Personal information
- Born: November 27, 1996 (age 29)
- Listed height: 6 ft 6 in (1.98 m)
- Listed weight: 205 lb (93 kg)

Career information
- High school: Porter Ridge (Indian Trail, North Carolina)
- College: Liberty (2015–2020)
- NBA draft: 2020: undrafted
- Playing career: 2021–present

Career history
- 2021: Erie BayHawks
- 2021–2022: Hamburg Towers
- 2022–2023: Zenit Saint Petersburg
- 2023–2024: Tofaş
- 2024–2025: Gran Canaria
- 2025–2026: Bahçeşehir Koleji
- 2026–present: Zaragoza

Career highlights
- All-EuroCup Second Team (2022); Atlantic Sun Player of the Year (2020); 2× First-team All-Atlantic Sun (2019, 2020); Atlantic Sun tournament MVP (2020);
- Stats at NBA.com
- Stats at Basketball Reference

= Caleb Homesley =

American basketball player

Caleb Allen Homesley (born November 27, 1996) is an American basketball player for Zaragoza of the Spanish Liga ACB. He played college basketball for the Liberty Flames.

==Early life==
Homesley attended Porter Ridge High School in Indian Trail, North Carolina. He averaged 20 points, 5 rebounds, and 3 assists per game as a junior.

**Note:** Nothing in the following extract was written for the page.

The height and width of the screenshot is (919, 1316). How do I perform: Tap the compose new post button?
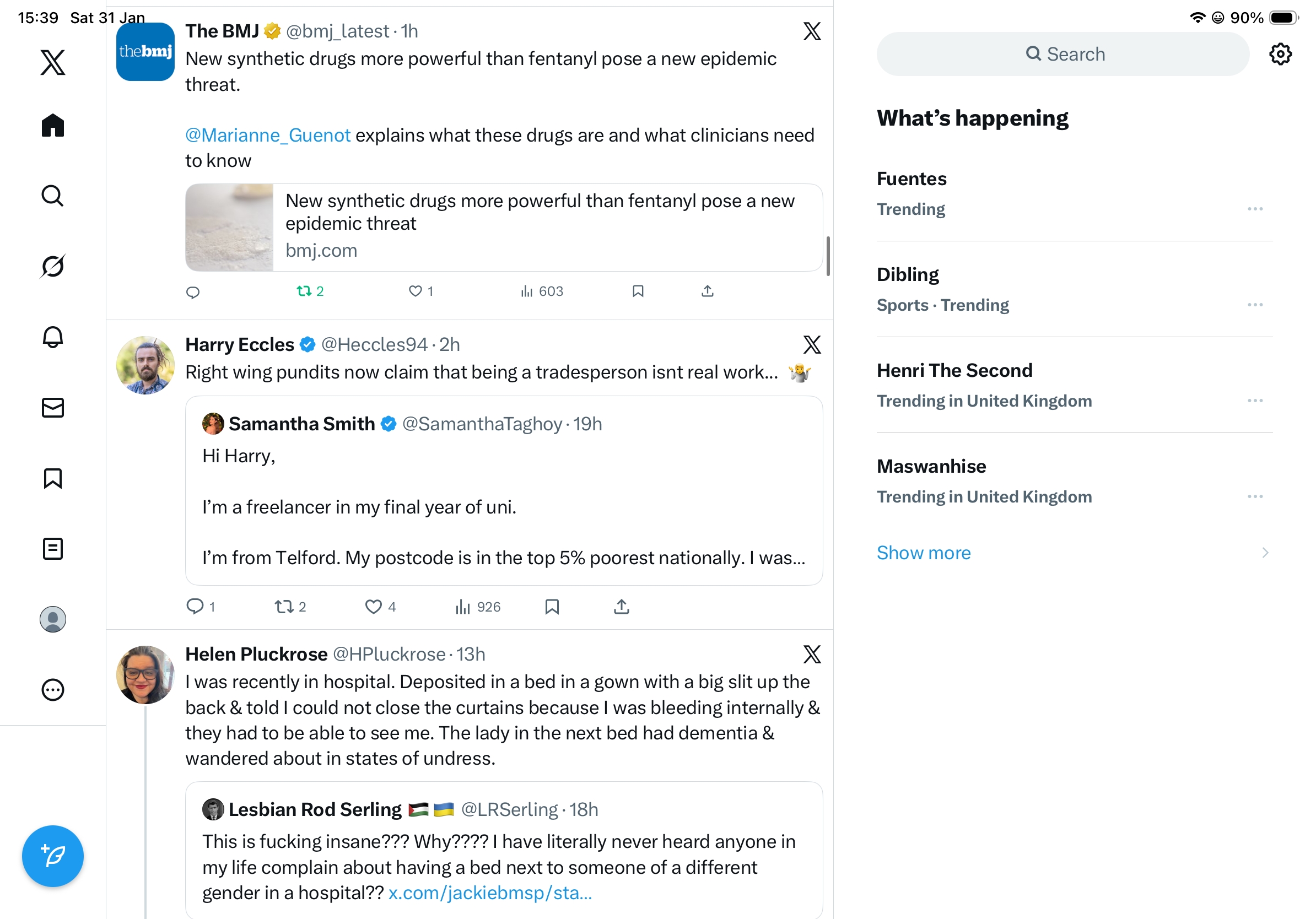53,856
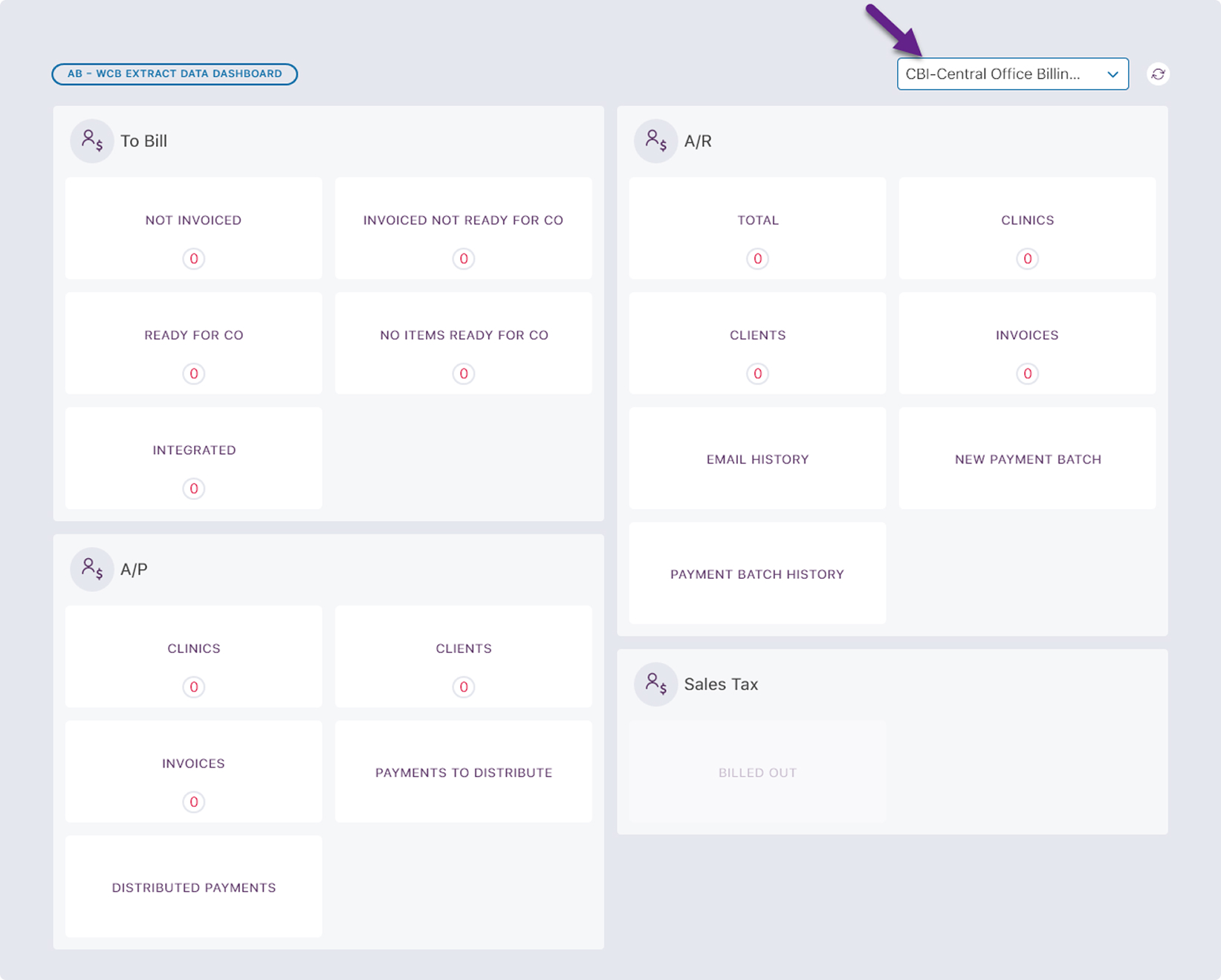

On November 14, 2014, Homesley committed to Liberty, spurning offers from The Citadel, Appalachian State, Abilene Christian, Gardner-Webb, High Point, Kent State, and UNC Greensboro. In his senior season, he tore his anterior cruciate ligament.

==College career==
Shortly after Homesley arrived at Liberty University, coach Ritchie McKay suggested he transfer to a Division II school. This served to motivate Homesley, who began working harder and getting in shape. In his freshman season, he played 32 games, averaging 7.2 points and 3.4 rebounds per game. Homesley tore the ligament in his right knee during a game against Princeton on December 10, 2016, ending his season. He was averaging 12.9 points, 6.3 rebounds, and 2.9 assists per games. Homesley took a medical redshirt, preserving a season of eligibility. In his redshirt sophomore season, Homesley averaged 7.8 points, 4.5 rebounds, and 1.9 assists per game. As a junior, Homesley was named to the First Team All-ASUN Conference. During the 2019 NCAA Division I men's basketball tournament, Homesley scored a career-high 30 points on 10-for-16 shooting in an 80–76 upset of Mississippi State. He averaged 12.9 points, 5.6 rebounds, and 2.7 assists per game as a junior on a team that finished 29–7. Coming into his senior season, Homesley was included on the preseason watch list for the Lou Henson Award, presented annually to the nation's top mid-major player. On February 8, 2020, Homesley tied a career-high 30 points and had nine rebounds in a 74–56 win over North Alabama. At the conclusion of the regular season, Homesley was named the Atlantic Sun Player of the Year. Homesly averaged 15.3 points and 5.7 rebounds per game as a senior.

==Professional career==
After going undrafted in the 2020 NBA draft, Homesley signed an Exhibit 10 contract with the Washington Wizards. He was waived at the end of training camp.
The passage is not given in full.